Nothing is needed except the lines below that run from the one with "You are a computer-use" through the one with "Instruction: Submit by", repeated exactly.

Given data Start Marker

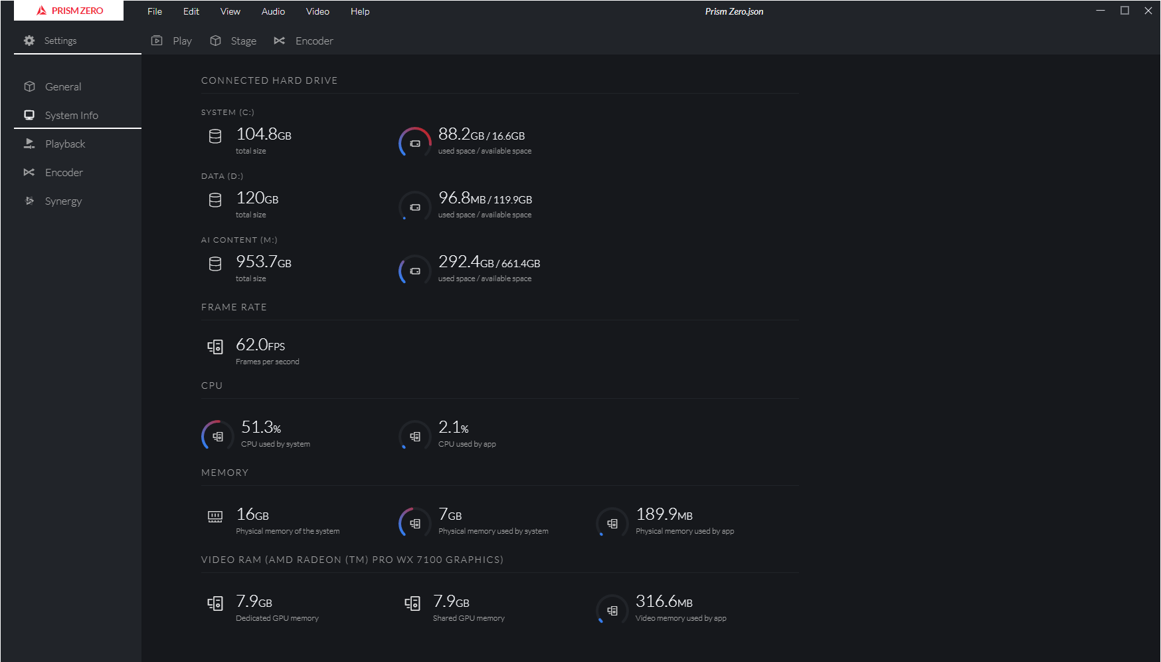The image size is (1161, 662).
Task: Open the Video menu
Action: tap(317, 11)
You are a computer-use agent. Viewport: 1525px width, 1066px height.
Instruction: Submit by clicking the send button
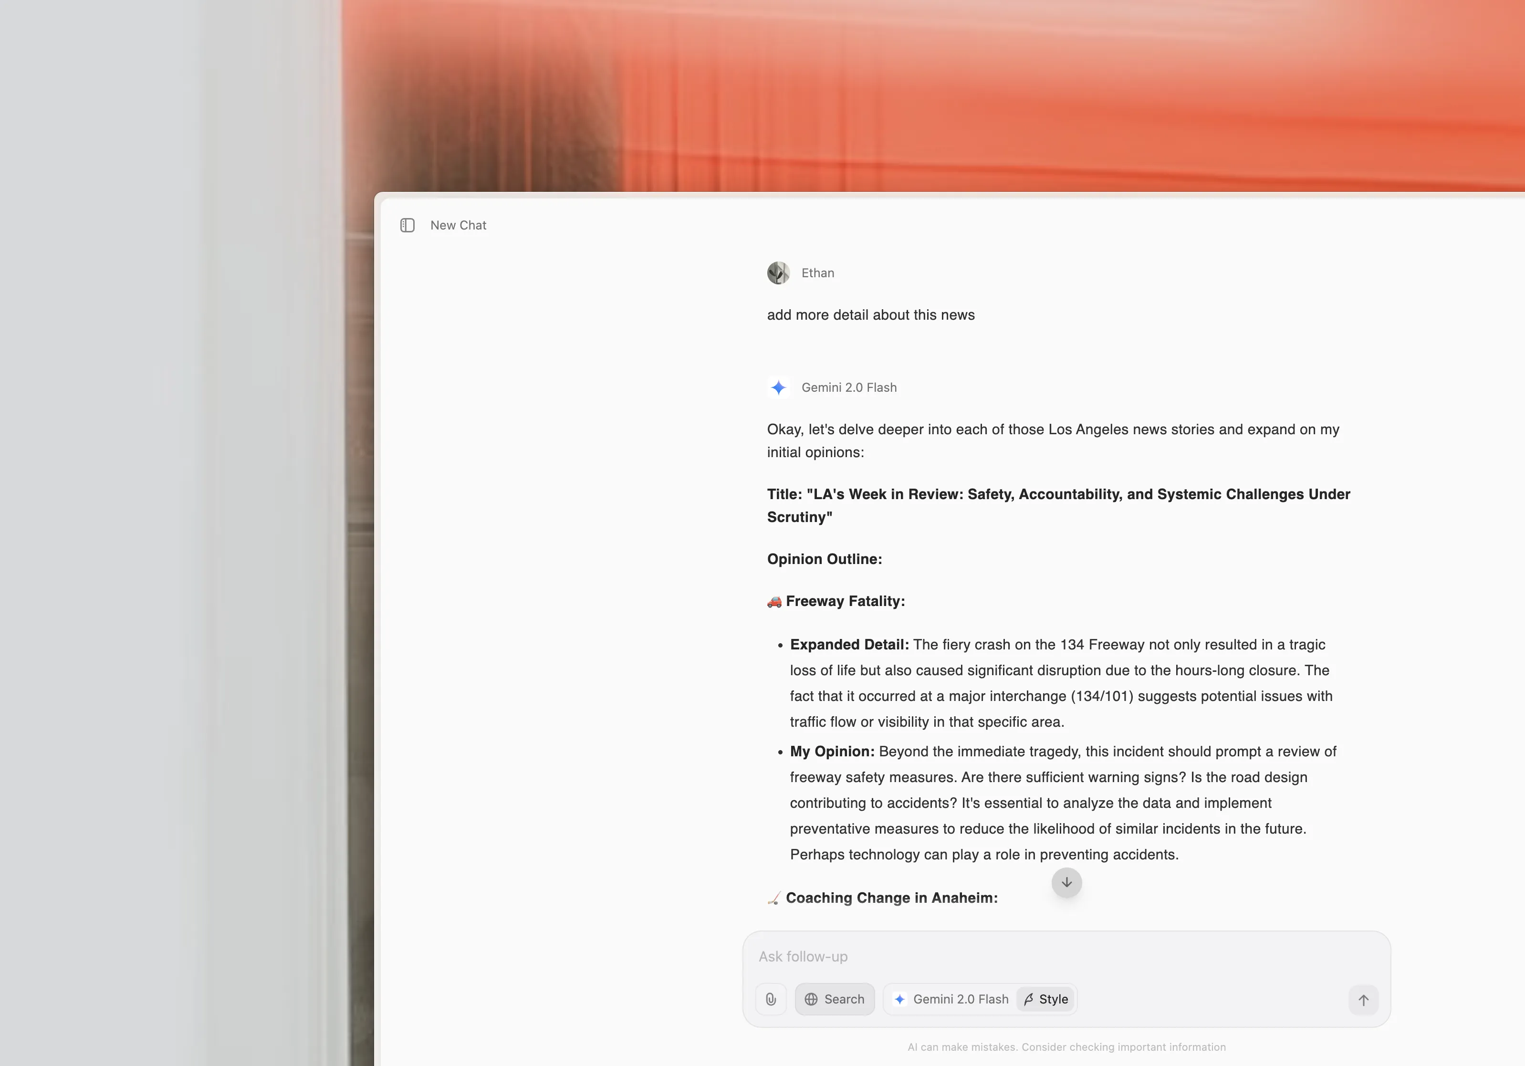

Given data End Marker
Given data Start Marker

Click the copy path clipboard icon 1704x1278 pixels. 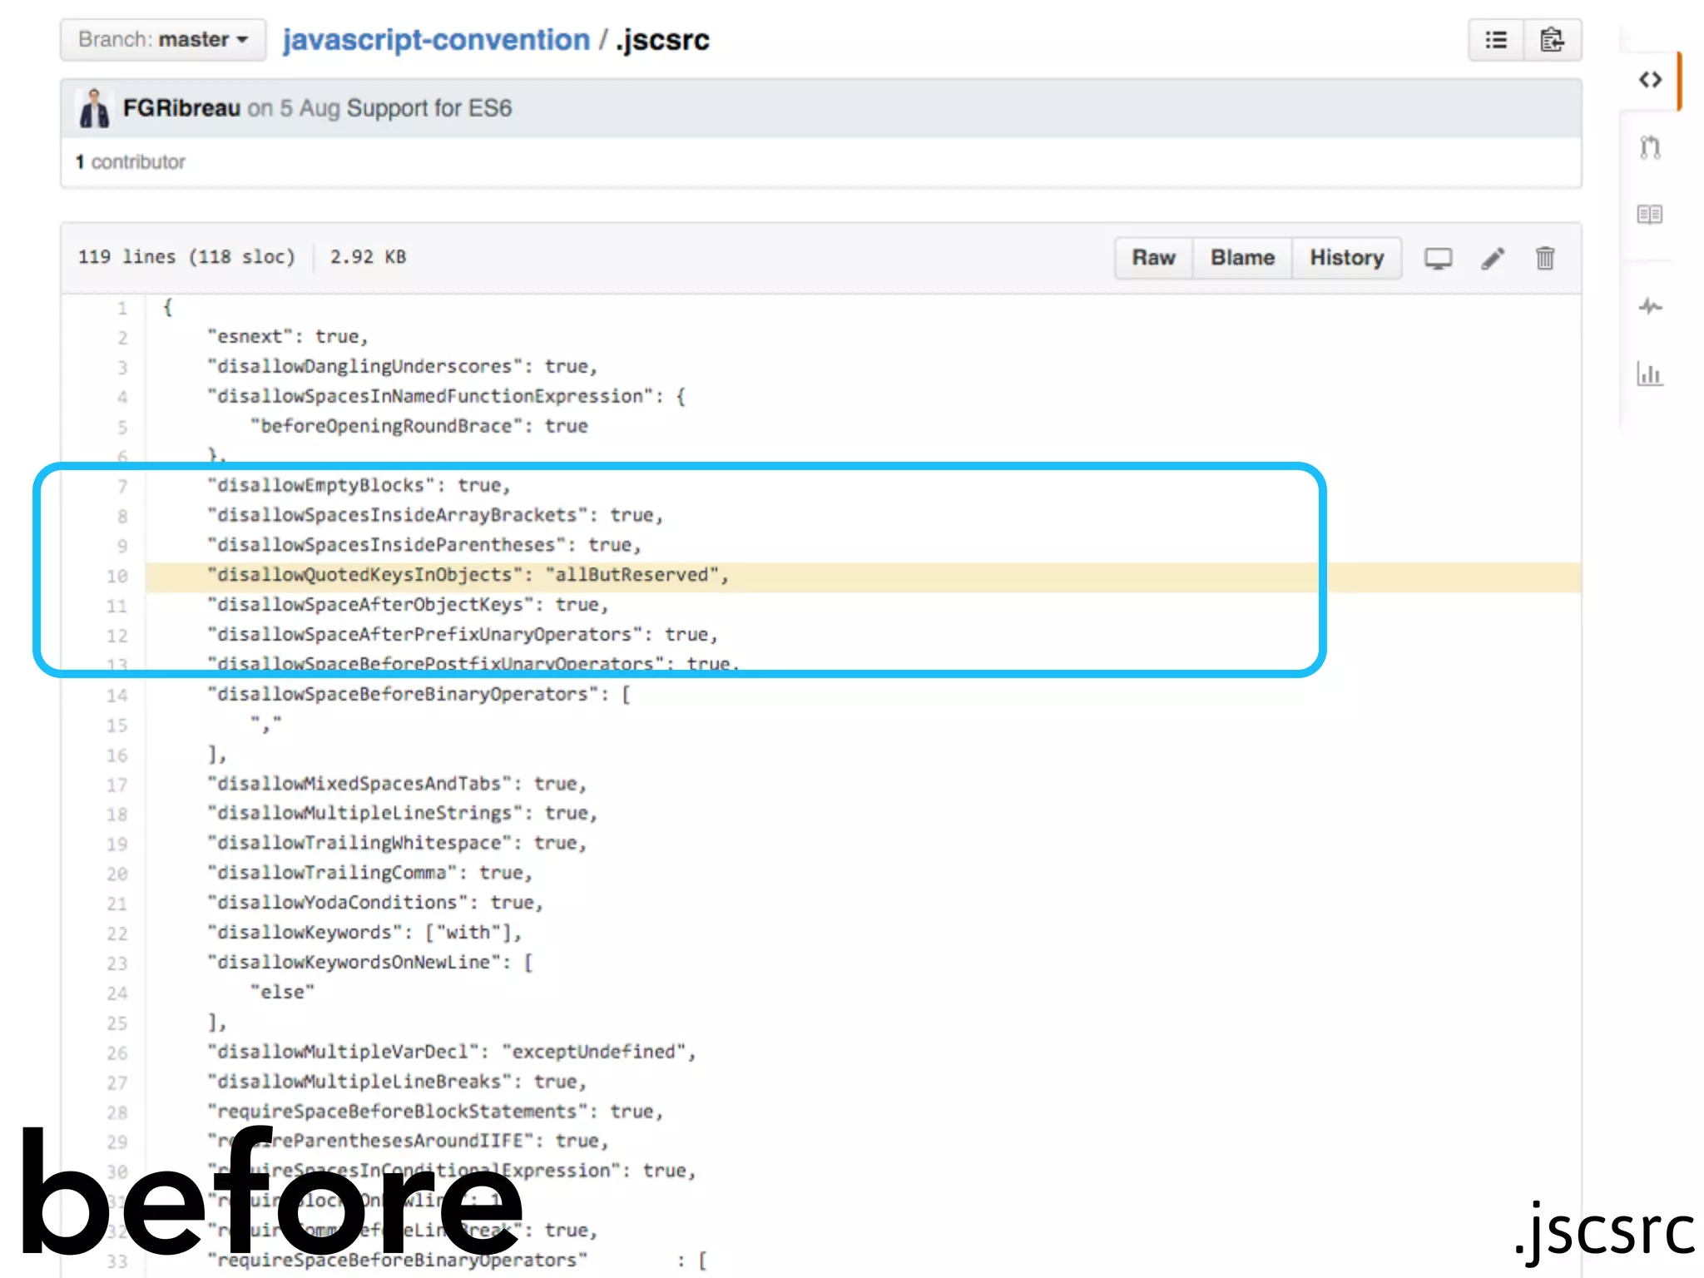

Given data End Marker

• _Output of the exercise_:
You are a computer-use agent. Viewport: 1525px width, 1066px height.
Instruction: Submit by clicking the send button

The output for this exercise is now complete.